Die Landesregierung in Hannover hat schon bekannt gegeben, was mit dem Bußgeld passieren soll. Jeweils 350 Millionen Euro sind für den Ausbau schneller Internetverbindungen und für Investitionen in Krankenhäuser und Hochschulen eingeplant. So kann sich etwa die Uni-Klinik in Göttingen wegen des Abgas-Skandals über einen unerwarteten Geldsegen freuen. Je 100 Millionen Euro sind zudem für die Sanierung von Sportstätten, den Schuldenabbau und einen Wirtschaftsförderfonds zugunsten des Klimaschutzes, der Luftreinhaltung und der Verkehrswende vorgesehen. Somit geht ein Zehntel der Milliarde in einen Bereich, der mittelbar etwas mit dem Diesel-Skandal zu tun hat.

In Bayern ist die Aufteilung noch nicht klar. Die Strafzahlung von Audi ist ja auch erst seit kurzem bekannt. Ein Sprecher des Münchner Finanzministeriums wird in der Zeitung "Die Welt" mit den Worten zitiert: "Das Geld wird in den Haushalt des Landes fließen. Am Ende entscheidet der Landtag darüber, wie dieser Haushalt aussieht und für was die Einnahmen ausgegeben werden."

Soll sich an der Gesetzeslage etwas ändern?
Der Chef des Verbraucherzentrale Bundesverbands, Klaus Müller, fordert, die Bußgelder sollten betroffenen Autobesitzern zugute kommen, zum Beispiel für Hardware-Nachrüstungen. Auch der Verkehrsexperte der FDP-Bundestagsfraktion, Oliver Luksic, sagte der Deutschen Presse-Agentur: "Es kann nicht sein, dass der Staat in der Aufsicht versagt und dann noch Bußgelder kassiert, die betroffenen Diesel-Fahrer aber im Regen stehen."

Bayerns amtierender Justizminister Wilfried Bausback (CSU) erklärte, laut geltendem Recht flössen die Bußen in solchen Fällen dem Staatshaushalt zu. Er sei aber der Meinung, dass man dies ändern müsse, damit Zahlungen, die Staatsanwaltschaften gegen Unternehmen verhängen, künftig unmittelbar den Geschädigten zugute kämen.

Diese Frage ist auch Teil der Debatte um ein Unternehmensstrafrecht, über die Deutschlandfunk-Korrespondentin Gudula Geuter berichtet hat.
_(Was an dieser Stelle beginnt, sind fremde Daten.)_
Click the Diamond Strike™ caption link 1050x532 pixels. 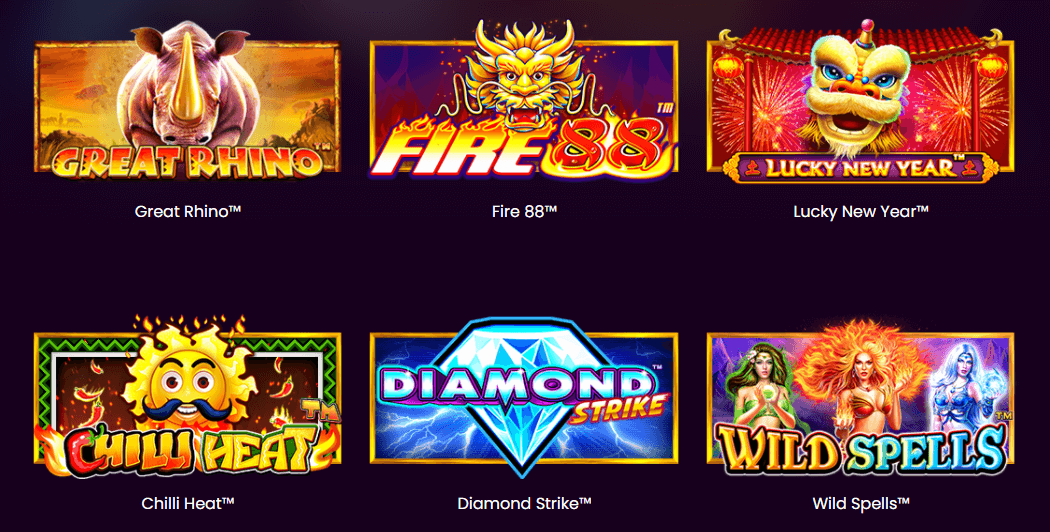pyautogui.click(x=524, y=503)
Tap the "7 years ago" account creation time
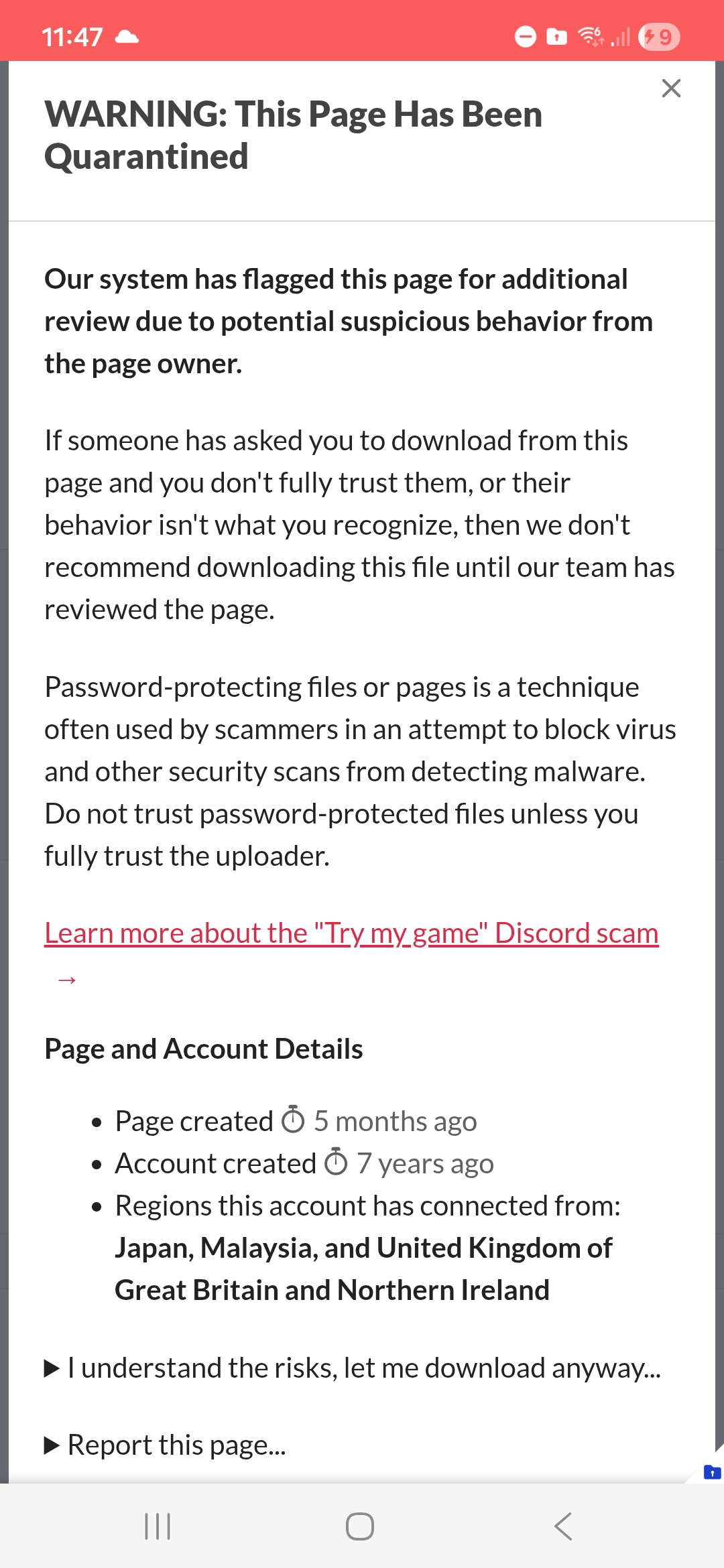Viewport: 724px width, 1568px height. (x=425, y=1164)
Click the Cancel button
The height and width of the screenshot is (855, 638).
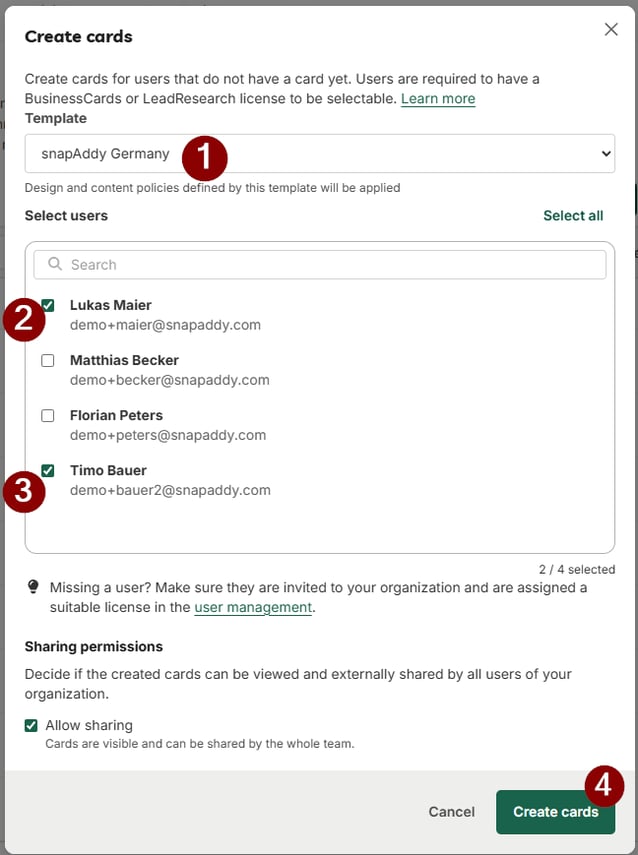point(452,812)
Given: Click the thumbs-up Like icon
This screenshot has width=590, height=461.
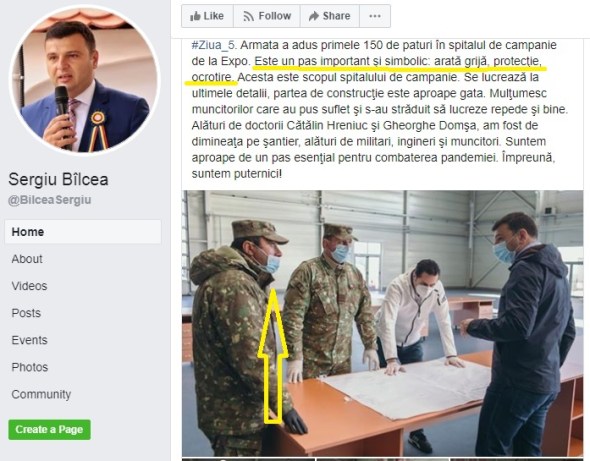Looking at the screenshot, I should 195,16.
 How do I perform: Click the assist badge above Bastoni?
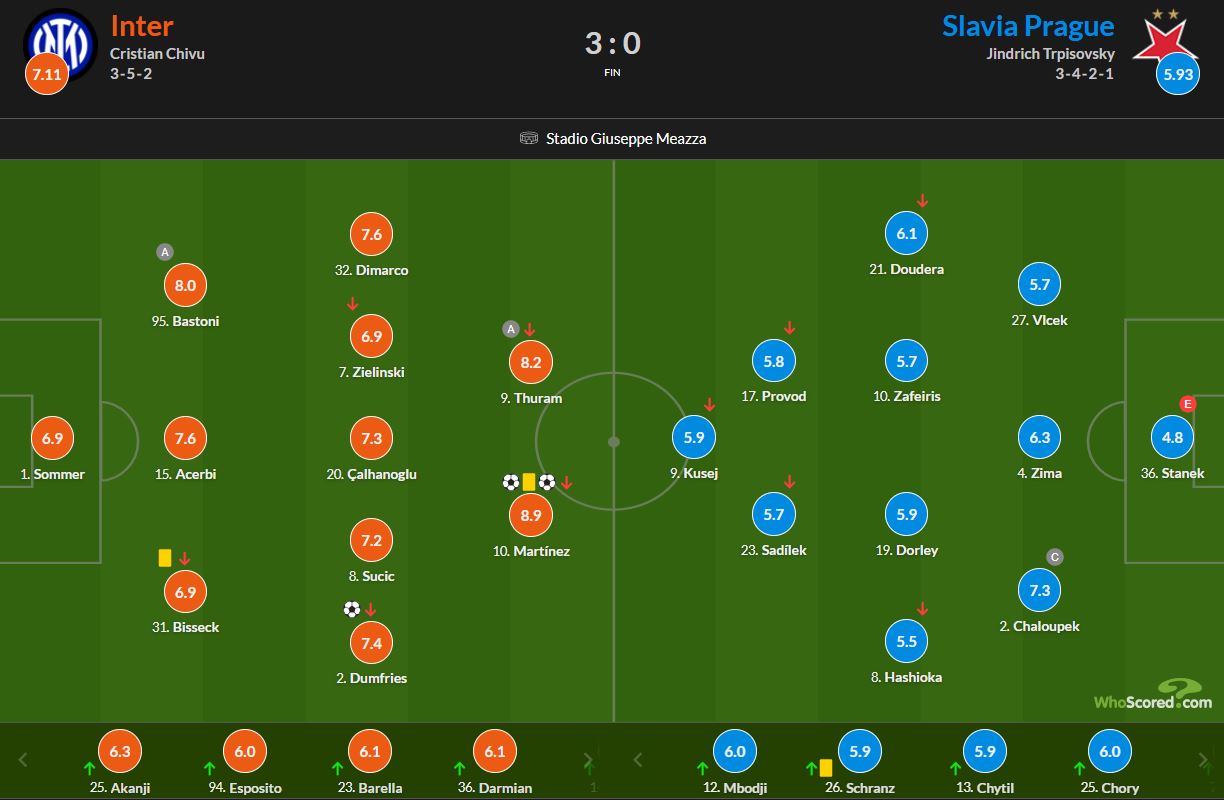[x=165, y=252]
Wie sieht es für die VW-Aktionäre aus?
An Entschädigungen denken nicht nur Autobesitzer, sondern auch Aktionäre von Volkswagen. Noch bis zum 31. Dezember 2018 haben Anleger Zeit, Schadenersatzansprüche aus Kursverlusten geltend zu machen, die auf die Abgasmanipulationen zurückzuführen sind. Wer den Klageweg beschreiten will, kann dabei Hilfe in Anspruch nehmen.

Wie ist die Lage im Ausland?
Der Skandal wurde im Ausland offen gelegt: Vor gut drei Jahren brachten Behörden in den USA ans Licht, dass VW die Abgaswerte seiner Diesel-Fahrzeuge manipuliert hat. Der Deutschlandfunk hat eine Chronologie gesendet.

In den USA wurden hohe Zahlungen an die betrogenen Autobesitzer fällig. In Nordamerika soll VW insgesamt schon umgerechnet mehr als 20 Milliarden Euro an Entschädigungszahlungen und Strafen gezahlt haben. In den Vereinigten Staaten können Verstöße gegen das Luftreinhaltegesetz als Verbrechen geahndet und härter bestraft werden. Außerdem haben einzelne Verbraucher im amerikanischen Rechtssystem die Möglichkeit, Sammelklagen anzustrengen. Anwaltskanzleien haben an diesem für sie lukrativen Instrument großes Interesse.

In Europa hatte die EU-Kommission zunächst zurückhaltend reagiert. "Die EU lässt Volkswagen vom Haken", hieß es im Juni 2017 im Deutschlandunk. Inzwischen denkt Brüssel aber darüber nach, Sammelklagen für Verbraucher zu ermöglichen. 

Die Sache ist für die Autobauer auch weltweit noch nicht ausgestanden. Analyst Frank Schwope von der NordLB geht davon aus, dass zum Beispiel für Volkswagen weitere Bußgelder in verschiedenen Ländern anfallen können.